• TASKS TO PERFORM
- 1) Decide whether each statement below agrees with the passage about Dostoevsky. Answer yes or no for each, quoting the exact words of the passage that settle it. (a) Dostoevsky wrote of noble natures while he was in exile. (b) Gide describes Dostoevsky as a Roman Catholic. (c) Dostoevsky said the hardest thing on earth is to remain yourself.
- 2) Carry on the passage about Dostoevsky from the point where it stops.

• GIVEN PASSAGE
--

All of these aspects of his life seem to have fueled his self-doubt as a writer, his humility as a person, his awkwardness around others, and his submissiveness that seemed to channel Christ (e.g. still believing in the Emperor’s kindness after 10 years of exile). They were all facets of a genuinely vulnerable person. He was a man who knew pain, poverty, physical affliction (his epilepsy), and mental obsession (his gambling), and yet through it all he was generous to those around him and remained an optimist, both in Russia and in humanity. He resisted the Westernization of Russa, famously feuding with Turgenev, instead believing that Russia could help heal the party passions that were dividing Europe. And remarkably, during his exile, after having lived in frigid conditions with meager provisions for four years, he wrote, “Brother, there are very many noble natures in the world.”
There is such depth of feeling and authenticity in his work not because it is perfect precise and tidied up, but because it reflects the contradictions in people and remains gloriously messy. As Gide expresses it, he himself was a man of contradictions: “Conservative, but not hide-bound by traditions: monarchist, but of democratic opinions: Christian, but not a Roman Catholic: liberal, but not a progressive … he is of the stuff which displeases every party.” And yet Dostoevsky never tried to fit a mold, and said “The hardest thing on earth is to remain yourself.” He was raw, pure, natural. And thus, “with him there is no attempt to straighten or simplify lines; he is at his happiest in the complex; he fosters it.”

--

• DATA ENTRIES
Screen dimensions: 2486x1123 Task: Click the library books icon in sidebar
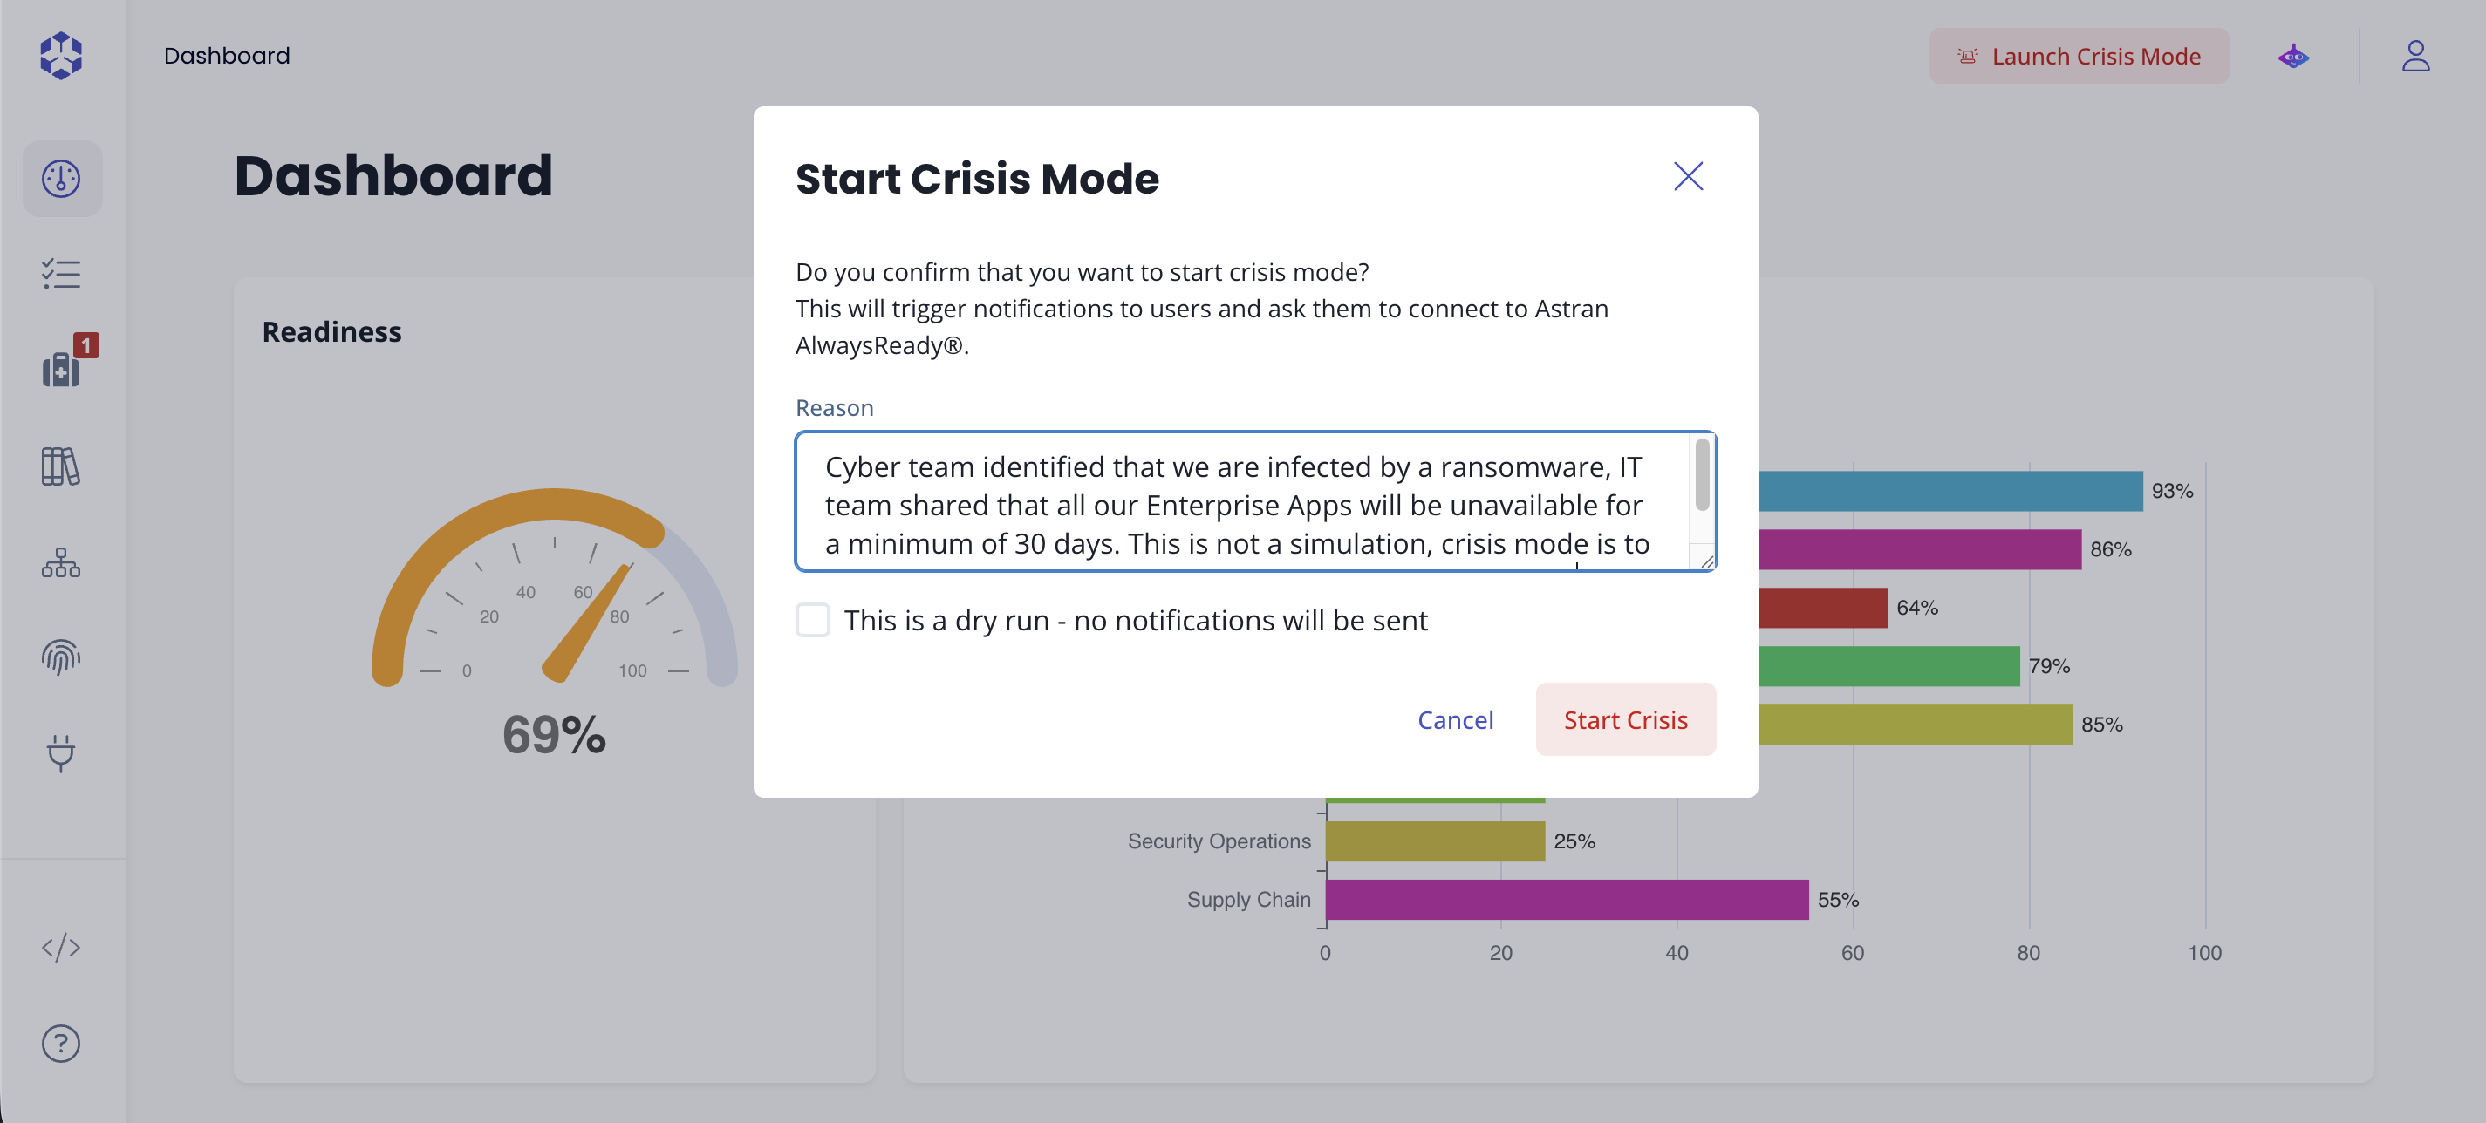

--

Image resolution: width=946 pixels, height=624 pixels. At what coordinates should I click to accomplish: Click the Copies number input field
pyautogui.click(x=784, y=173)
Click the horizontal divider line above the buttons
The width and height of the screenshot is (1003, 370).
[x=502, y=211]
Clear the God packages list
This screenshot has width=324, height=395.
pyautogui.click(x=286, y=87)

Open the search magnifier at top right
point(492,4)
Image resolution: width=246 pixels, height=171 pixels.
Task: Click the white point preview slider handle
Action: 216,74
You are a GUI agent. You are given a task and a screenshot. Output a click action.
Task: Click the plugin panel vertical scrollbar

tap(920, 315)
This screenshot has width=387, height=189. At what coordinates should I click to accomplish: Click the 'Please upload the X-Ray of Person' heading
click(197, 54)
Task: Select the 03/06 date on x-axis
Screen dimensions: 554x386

--

• OUTPUTS IN ORDER
- 1)
(a) Yes: "during his exile, after having lived in frigid conditions with meager provisions for four years, he wrote, “Brother, there are very many noble natures in the world.”"
(b) No: "Christian, but not a Roman Catholic"
(c) Yes: "said “The hardest thing on earth is to remain yourself.”"

- 2)
I liked how Gide rather poetically expressed the craft in Dostoevsky’s writing. “Balzac paints like David; Dostoevsky like Rembrandt,” he writes in the preface. In one of the lectures that were transcribed for the book, he says “In one of Stendhal’s novels, the light is constant, steady, and well-diffused. Every object is lit up in the same way, and is visible equally well from all angles; there are no shadow effects. But in Dostoevsky’s books, as in Rembrandt’s portrait, the shadows are the essential. Dostoevsky groups his characters and happenings, plays a brilliant light upon them, illuminating one aspect only.”
In a thought-provoking way, Gide also compares Nietzsche’s reaction to the Gospels as one of jealousy leading to the Superman, with Dostoevsky’s which is one of submission. In Dostoevsky, he writes, “the will to power leads inevitably to ruin,” whereas in Nietzsche it’s the opposite. In Dostoevsky, rationality and the mind are “demonic,” he says, and that “Dostoevsky’s heroes inherit the Kingdom of God only by the denial of mind and will and the surrender of personality.” That may sound antithetical to progress or what an atheist intellectual like me may buy into, but if I think of the “mind” in this context as ego, which in turns leads to competitiveness and internal suffering, I see the wisdom that I’ve always found in Dostoevsky.
There were many bits here and there that didn’t ring true e.g. Gide saying the influence of WWI upon literature was “nil,” or that jealousy might not be felt if people hadn’t read of it and expected themselves to feel that way, or subscribing to Mme. Hoffmann’s view that Russian mistrustfulness stemmed from “consciousness of his own insufficiency and proneness to sin,” or stating that “with physical well-being, mental activity is in abeyance.”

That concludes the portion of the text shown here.